A MCF-7 cells were transfected with PAR-1 reporter construct and treated with the supernatant from the wild-type V. cholerae or HapA mutant strain at a concentration of 0,5% for 0 min and 20 min, in presence of either vehicle (DMSO) or trametinib (0,2 μM). Cells were collected, and protein extracts were analyzed by SDS-PAGE electrophoresis and western blot techniques for the levels of phospho-ERK, ERK and PAR-1. Vinculin was used as a loading control. (B) The plot provides quantitative analysis of the experiment in (A), in MCF-7 cells with visualized bands for ERK, p-ERK. (*) p-value < 0.05; (**) p-value < 0.01; (n.s) p-value > 0.05. (C) PAR1 cleavage assay of MCF-7 cells transfected as in (A) and cultured with the supernatant from the wild-type V. cholerae or HapA mutant strain at a concentration of 0,5% for 0 min and 20 min, in the presence of either vehicle (DMSO) or trametinib (0,2 μM). Alkaline phosphatase activity following PAR-1 cleavage was quantified by incubation with the colorimetric substrate 1-Step PNPP and measured at 405 nm. Data are presented as mean ± SEM from triplicate experiments whereby (****) p-value < 0.0001. D Viability assay in MCF-7 cells co-cultured with the supernatant from wild-type V. cholerae or HapA mutant strain, in the presence and absence of trametinib (0,2 μM) for 20 min. Subsequently, both bacterial supernatant and trametinib were removed, and cells were cultured in fresh media for 24 h prior fixation and staining of cells using crystal violet. Cell viability was quantified by measuring absorbance of crystal violet at 590 nm. The experiments were performed in triplicates, results were normalized, and data are presented as mean ± SEM. (*) p-value < 0.05; (n.s) p-value > 0.05.

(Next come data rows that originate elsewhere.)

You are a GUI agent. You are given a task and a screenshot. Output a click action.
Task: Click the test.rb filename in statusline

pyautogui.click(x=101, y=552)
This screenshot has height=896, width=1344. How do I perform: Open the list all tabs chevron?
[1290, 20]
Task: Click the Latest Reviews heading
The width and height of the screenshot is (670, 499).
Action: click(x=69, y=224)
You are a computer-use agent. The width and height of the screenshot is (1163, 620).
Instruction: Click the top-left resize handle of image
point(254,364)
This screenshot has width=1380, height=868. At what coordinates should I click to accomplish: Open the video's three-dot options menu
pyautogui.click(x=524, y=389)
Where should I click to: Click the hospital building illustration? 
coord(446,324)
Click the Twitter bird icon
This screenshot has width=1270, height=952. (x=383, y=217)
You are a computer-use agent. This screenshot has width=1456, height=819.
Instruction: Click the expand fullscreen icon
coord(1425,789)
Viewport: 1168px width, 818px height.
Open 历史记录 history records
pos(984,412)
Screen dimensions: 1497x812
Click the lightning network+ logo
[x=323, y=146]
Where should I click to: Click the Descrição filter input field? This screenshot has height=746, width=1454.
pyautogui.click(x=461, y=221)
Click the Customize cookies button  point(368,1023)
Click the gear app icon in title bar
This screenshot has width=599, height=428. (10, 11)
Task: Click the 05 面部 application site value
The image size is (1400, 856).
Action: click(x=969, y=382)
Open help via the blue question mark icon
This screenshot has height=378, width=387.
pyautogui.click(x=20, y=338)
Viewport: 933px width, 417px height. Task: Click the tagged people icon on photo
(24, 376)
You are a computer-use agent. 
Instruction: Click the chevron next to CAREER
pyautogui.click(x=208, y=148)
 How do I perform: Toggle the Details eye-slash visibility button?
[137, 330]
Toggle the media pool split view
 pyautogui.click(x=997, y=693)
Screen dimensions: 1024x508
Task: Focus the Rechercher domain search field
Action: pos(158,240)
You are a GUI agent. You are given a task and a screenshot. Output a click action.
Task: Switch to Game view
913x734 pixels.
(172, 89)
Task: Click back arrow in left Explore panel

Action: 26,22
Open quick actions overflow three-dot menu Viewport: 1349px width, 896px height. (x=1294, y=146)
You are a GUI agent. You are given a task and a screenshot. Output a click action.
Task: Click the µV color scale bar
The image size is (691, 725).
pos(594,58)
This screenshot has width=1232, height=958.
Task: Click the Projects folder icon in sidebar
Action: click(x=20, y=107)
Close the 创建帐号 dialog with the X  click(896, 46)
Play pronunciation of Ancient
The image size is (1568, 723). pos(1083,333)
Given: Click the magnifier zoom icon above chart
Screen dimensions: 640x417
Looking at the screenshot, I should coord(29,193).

Fig. 5. HapA triggers apoptosis in MCF-7 cells.

A Quantification of live and dead MCF-7 cell percentages using the Incucyte® Artificial Intelligence Cell Health Analysis Module with 10X objective, 24 h after a 20-min incubation with 0.5% supernatant from either wild-type V. cholerae or the ΔhapA mutant strain. (B) Images of Caspase 3/7 Activity in MCF-7 cells treated with 0,5% of supernatant from wild-type V. cholerae or the HapA mutant strain, in the presence and absence of trametinib (0,2 μM) for 20 min. The cells were mixed with 1:1000 Caspase 3/7 Green Dye, and the plate was inserted in the Incucyte® Live Cell Imager system with 10X objective. Images were captured every hour. C Graph that represents total integrated Caspase 3/7 activity measured by emission of fluorescence at 530 nm from (B). The experiments were performed in triplicates. A representative experiment is shown. Results were normalized, and data are presented as mean ± SEM. (****) p-value < 0.0001; (n.s) p-value > 0.05. D Model of PAR-1 activation and downstream effects on cancer cells by HapA protease.